Toner was born in 1944 in Le Mars, Iowa and grew up in north west and north central Iowa. He currently lives in Atlanta, Georgia.
Toner graduated from Humboldt High School in Humboldt, Iowa in 1962. He received a B.A degree in journalism and mass communications from the University of Iowa in 1966 and a M.S. from the Medill School of Journalism at Northwestern University in 1967. He was a Professional Journalism Fellow at Stanford University in 1973.[1]
Toner worked as a photographer for The Daily Iowan from 1962 to 1966. He was a night desk editor for United Press International in Chicago in 1966. He was the Key West bureau chief for the Miami Herald in 1966 and served as a general assignment reporter, copy editor, assistant city editor and science/environment/aerospace reporter at the Herald from 1967 to 1984. He was the science editor for The Atlanta Journal-Constitution from 1984 to 1991 and was a science writer for the newspaper there until he retired in 2004. He has since been a frequent contributor to American Archaeology magazine and Archaeology magazine.
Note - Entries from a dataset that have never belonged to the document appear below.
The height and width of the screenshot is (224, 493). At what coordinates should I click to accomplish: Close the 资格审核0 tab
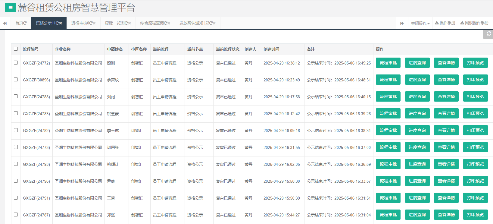(x=94, y=23)
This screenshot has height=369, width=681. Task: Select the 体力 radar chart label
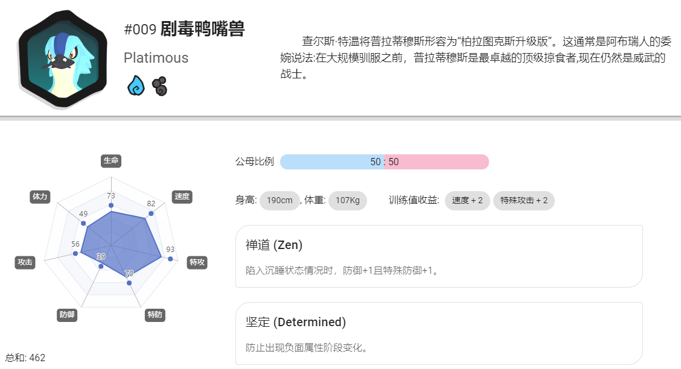tap(40, 197)
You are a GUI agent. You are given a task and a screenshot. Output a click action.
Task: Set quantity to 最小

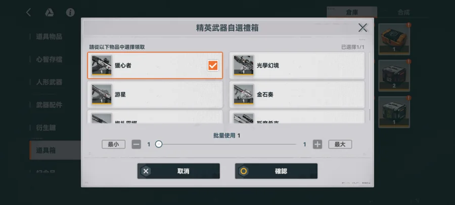[113, 144]
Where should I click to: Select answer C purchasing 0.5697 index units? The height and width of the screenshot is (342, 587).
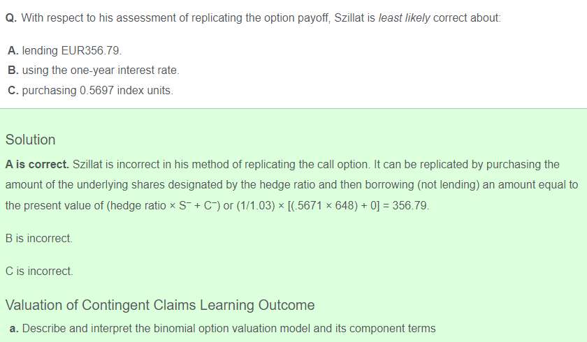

His reporting is featured in William David Sloan's "Masterpieces of Reporting" (1997) and in the National Association of Science Writer's "A Field Guide for Science Writers" (1997).
In 1993 Toner won the Pulitzer Prize for Explanatory Journalism for a series of articles about antibiotic and pesticide resistance. The 10-part series, 'When Bugs Fight Back,' was published by the Atlanta Journal-Constitution in 1992. In 2001, Toner received the Gene S. Stuart Award from the Society for American Archaeology (SAA) for a two-year series of stories about archaeological looting and the international traffic in illicit antiquities. The series, "The Past in Peril" was published by the Atlanta Journal-Constitution in 2000 and 2001. The articles were republished in book form by the National Park Service's Southeast Archaeological Center in 2002. The SAA awarded Toner a second Gene S. Stuart award in 2012 for an article in American Archaeology magazine, titled 'The Battle for the Dunkirk Schooner.’ The article was lauded by the SAA as "an ethically responsible and engaging view on the issues of antiquity ownership and the dangers of raising a shipwreck" that "brought an archaeological find and preservation issues to the attention of the public in a way all archaeologists can be proud of.".[2]